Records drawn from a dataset

== Segment start ==

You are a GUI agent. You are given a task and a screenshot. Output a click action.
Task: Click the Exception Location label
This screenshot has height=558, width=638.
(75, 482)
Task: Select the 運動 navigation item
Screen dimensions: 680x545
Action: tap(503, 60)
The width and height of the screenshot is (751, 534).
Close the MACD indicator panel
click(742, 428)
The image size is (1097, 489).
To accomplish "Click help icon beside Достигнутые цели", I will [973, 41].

== Segment end ==
== Segment start ==

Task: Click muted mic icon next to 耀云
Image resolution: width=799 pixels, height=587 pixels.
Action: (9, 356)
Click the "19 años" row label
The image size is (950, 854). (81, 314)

== Segment end ==

TASK:
Identify every line above that includes the word "icon", and show those lines.

FINAL ANSWER:
To accomplish "Click help icon beside Достигнутые цели", I will [973, 41].
Task: Click muted mic icon next to 耀云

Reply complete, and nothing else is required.